** Data records **

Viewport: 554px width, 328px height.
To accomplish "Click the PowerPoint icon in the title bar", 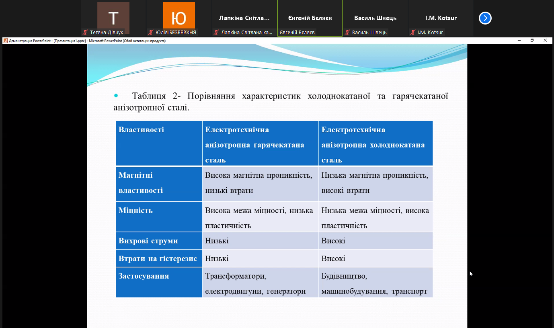I will pyautogui.click(x=5, y=41).
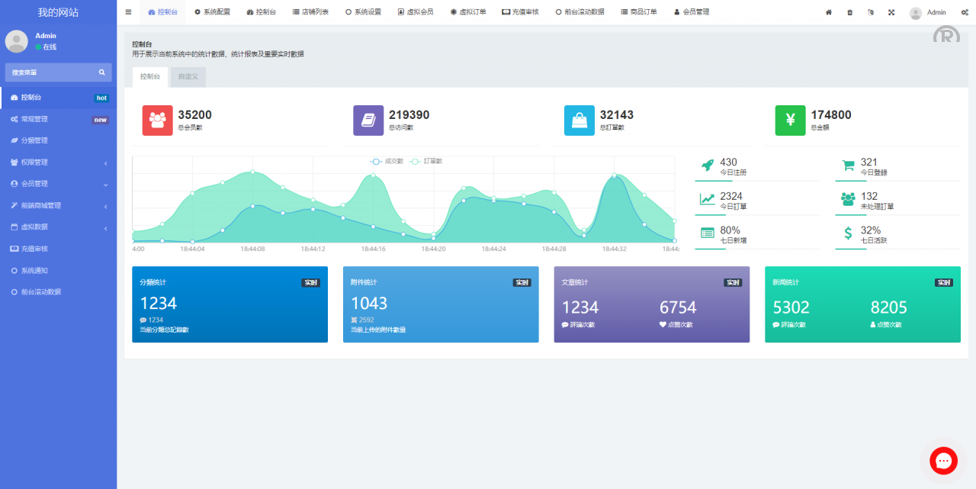The height and width of the screenshot is (489, 976).
Task: Click the red total members icon
Action: click(x=158, y=121)
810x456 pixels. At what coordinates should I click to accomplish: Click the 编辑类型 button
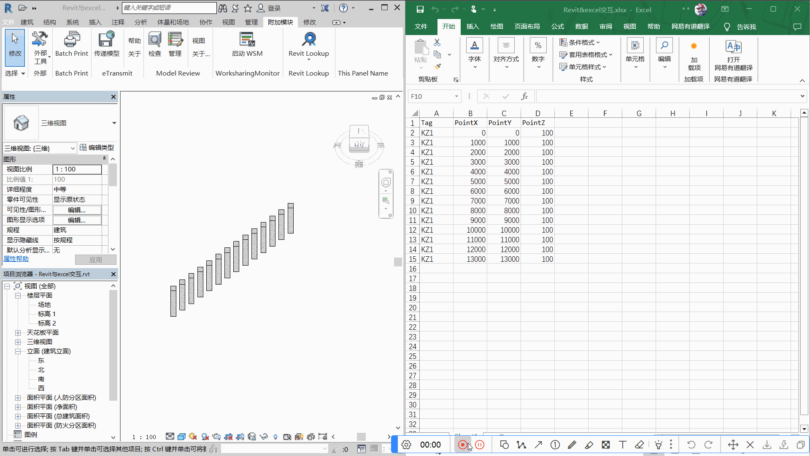click(x=97, y=147)
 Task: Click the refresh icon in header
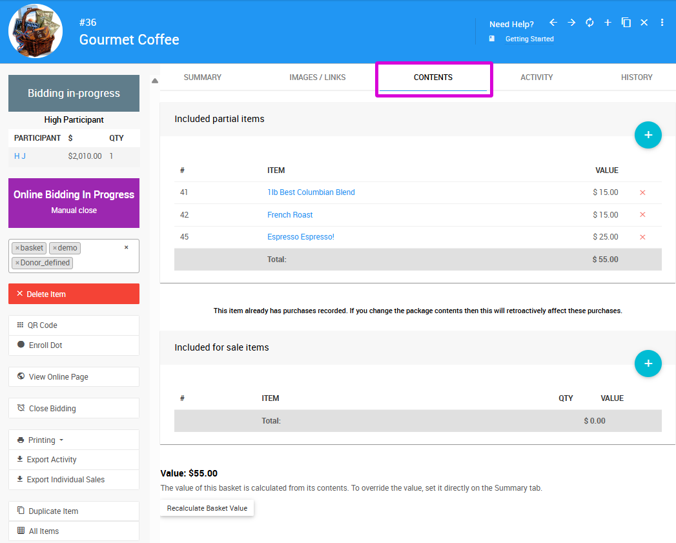589,23
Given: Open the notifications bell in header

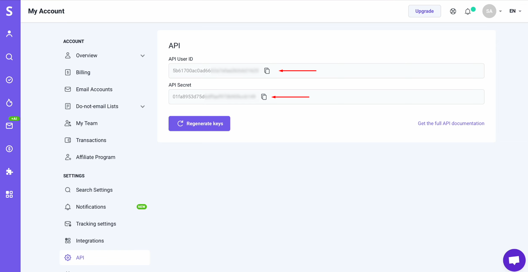Looking at the screenshot, I should click(468, 11).
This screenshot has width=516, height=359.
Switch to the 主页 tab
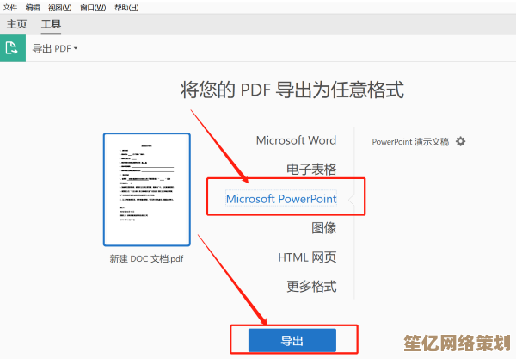click(17, 23)

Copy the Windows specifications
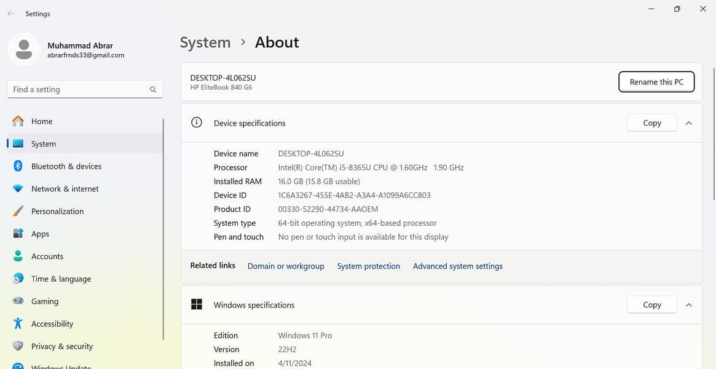651,305
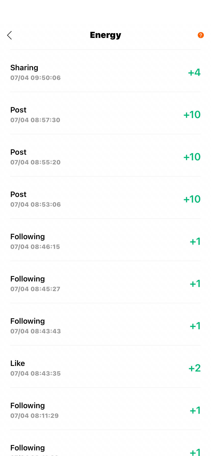Click the Energy page title
The height and width of the screenshot is (456, 211).
coord(106,35)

** Task brief **
Only lines from the one holding "Task: Click the refresh icon in header" through the last line of the entries above are wanted, both ends included, each retyped exactly; no pictures.

** Answer space **
 Task: Click the refresh icon in header
589,23
Given: Open the notifications bell in header

Looking at the screenshot, I should click(468, 11).
This screenshot has width=516, height=359.
Switch to the 主页 tab
click(17, 23)

Copy the Windows specifications
651,305
Click the Energy page title
The height and width of the screenshot is (456, 211).
coord(106,35)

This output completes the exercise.